→ **Document passage**

<<<<

As usual, the Pro Git book does a great job explaining:
<http://progit.org/book/ch3-6.html>

In short, if your team develops with an old-school, SVN type model, where
there is one reference repo (the remote) that all developers pull from and
push to, rebase to your hearts content. But if your team pulls from each
other, you really want to be careful with rebasing. I believe this is how the
Linux kernel is developed, which explains all of the warnings about git
rebasing. After all, it's logical to assume that you should do exactly as the
Linux kernel developers, for whom git was created, do!

------
bobbywilson0
It should also be mentioned that if you are going to be doing some rebasing
that you should look into enabling git rerere. What isn't mentioned in his
article if you do multiple rebases to the same branch you will have to resolve
the same conflicts over and over without rerere enabled.

>>>>

→ **Data excerpt**
<<<<

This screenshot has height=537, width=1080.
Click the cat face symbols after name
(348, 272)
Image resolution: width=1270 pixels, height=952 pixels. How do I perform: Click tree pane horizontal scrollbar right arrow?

>>>>

→ **What to do**
**A.** Reproduce the git rebasing text starting with "In short, if" and going on through "was created, do!", with "developers" renamed to "contributors".
**B.** In the git rebasing text, what should be enabled so that the same conflicts need not be resolved again and again across multiple rebases of one branch?
Work from the git rebasing text alone.

→ **Solutions to the tasks**
**A.**
In short, if your team develops with an old-school, SVN type model, where
there is one reference repo (the remote) that all contributors pull from and
push to, rebase to your hearts content. But if your team pulls from each
other, you really want to be careful with rebasing. I believe this is how the
Linux kernel is developed, which explains all of the warnings about git
rebasing. After all, it's logical to assume that you should do exactly as the
Linux kernel contributors, for whom git was created, do!

**B.** Git rerere.